TASK DIRECTIONS: Give back every record below word for word, with the pictures omitted.

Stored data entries
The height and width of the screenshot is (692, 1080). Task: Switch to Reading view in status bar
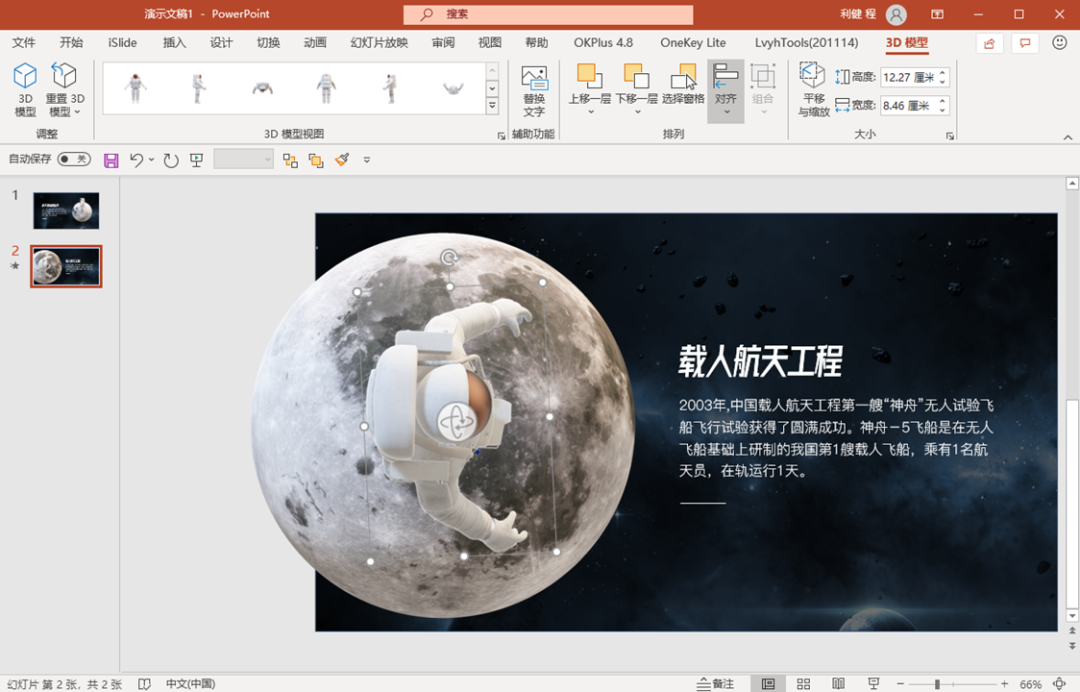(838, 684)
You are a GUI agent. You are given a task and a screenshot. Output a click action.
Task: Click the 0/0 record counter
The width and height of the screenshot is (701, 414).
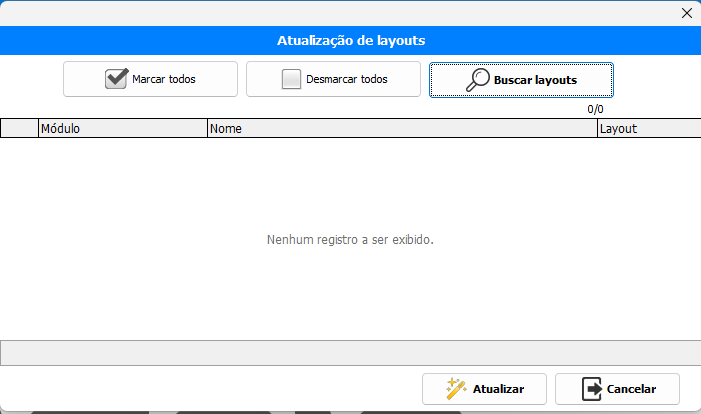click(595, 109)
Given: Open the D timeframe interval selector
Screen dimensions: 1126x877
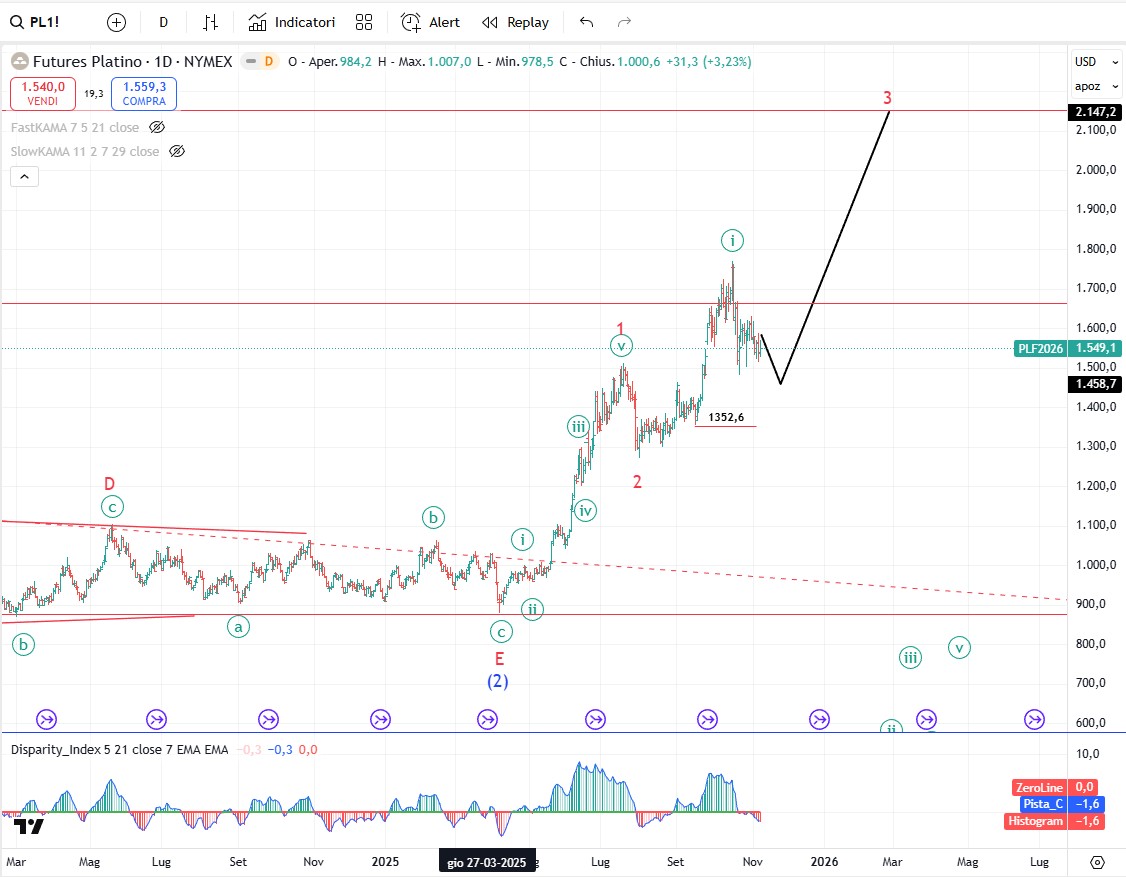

REPLY TO THE EXERCISE:
The height and width of the screenshot is (692, 1080). Task: Switch to Reading view in status bar
(838, 684)
You are a GUI agent. You are given a task and a screenshot. Output a click action.
Task: Click the 0/0 record counter
The width and height of the screenshot is (701, 414).
click(595, 109)
Given: Open the D timeframe interval selector
Screen dimensions: 1126x877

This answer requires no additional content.